Education choice can serve both as leverage in battles with districts, and as an exit strategy for parents frustrated that their voices are being ignored. During the campaign, Youngkin promised voters, “A student’s zip code cannot determine his or her destiny. Parents must be free to make the decision best for their children.” Real education choice would look like an extension for Education Savings Accounts—flexible accounts that follow the child to any educational opportunity—to all commonwealth families.
Youngkin should encourage the General Assembly to expand and reconfigure the state’s tax credit scholarship program, and immediately create Learning Loss Education Savings Accounts for students who failed the spring 2021 state assessment. Virginia can use federal funds provided to state and local governments through the American Recovery Plan to fund these education accounts.
Importantly, while Virginia’s charter school law is among the worst in the nation and requires an overhaul, most charter schools provide no escape from the woke ideology engulfing their traditional public counterparts. Nor are they an immediate solution, as any charter law update would take years to result in new schools. That’s too long for Virginia parents and students.
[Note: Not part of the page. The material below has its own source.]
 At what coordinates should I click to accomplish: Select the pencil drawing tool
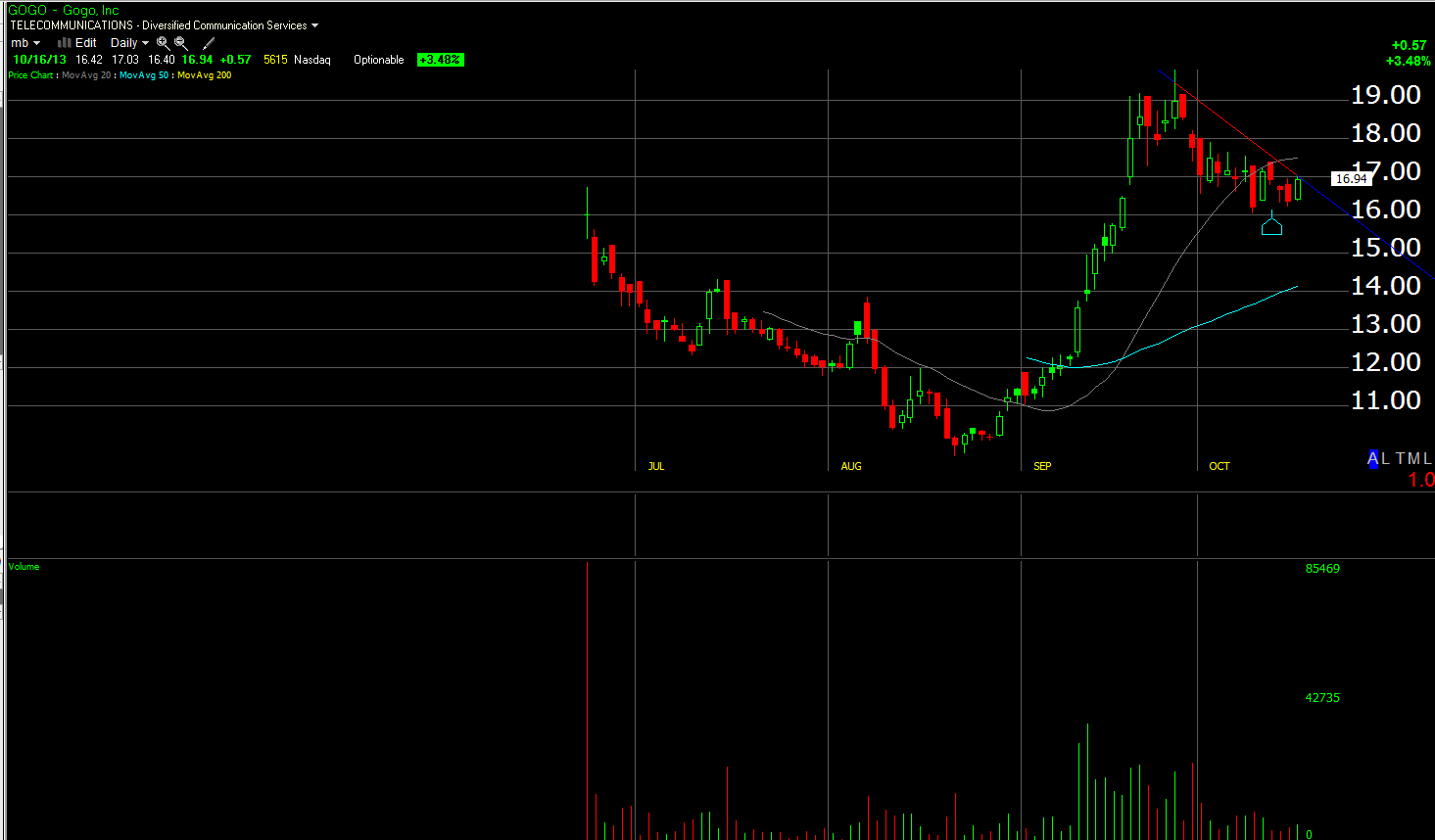pos(209,43)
Virginia only has seven charter schools—a comically low number compared to other states. A “down payment” on parental choice in the form of adding 20 schools will barely impact districts, which desperately need the competition, or parents, who deserve true educational options.
Other non-negotiables for a Youngkin education agenda should include introducing a ban on CRT and gender ideology in the state legislature and demanding total transparency from districts about what children are learning.
On the campaign trail, Youngkin told parents, “We have abhorrent chapters in our history, we have great chapters in our history, we must know it all but let me be clear: I will ban Critical Race Theory at our schools.” Virginia parents expect him to follow through on this promise, and to evaluate the impact of the activist-drafted, state-mandated transgender policy as well.
The governor-elect also committed himself to transparency: “Our parents have been kept in the dark long enough. When I’m governor, schools will make teaching materials, textbooks, lesson plans all available to parents who request them.” Parents should not have to commit long hours to FOIA requests, and pay districts prohibitively high fees, to see what a day in the classroom will bring their children.
In addition, with the new Omicron variant causing uncertainty, Youngkin must remain a bulwark against what will undoubtedly be another fear-fueled effort by teachers’ unions to shut down in-person schooling again. Although mandated by state law to offer in-person education this year, Virginia school districts have been announcing last-minute closures throughout the fall. Without school choice or clear policy direction from the state, parents are powerless to stop this accelerating trend.
Some of these policy solutions might seem overly grand in a moderate state like Virginia. But the reality is that education savings accounts are overwhelmingly popular, including with independents and moderate Democrats. And cultural topics long considered “divisive” by Beltway consultants and insiders—like removing critical race theory from the classroom—are actually areas of broad agreement between moderate and conservative voters.
Leaning into these fights is what brought Glenn Youngkin his victory. Now he needs to commit to an education agenda that matches the rhetoric voters of all political backgrounds enthusiastically supported.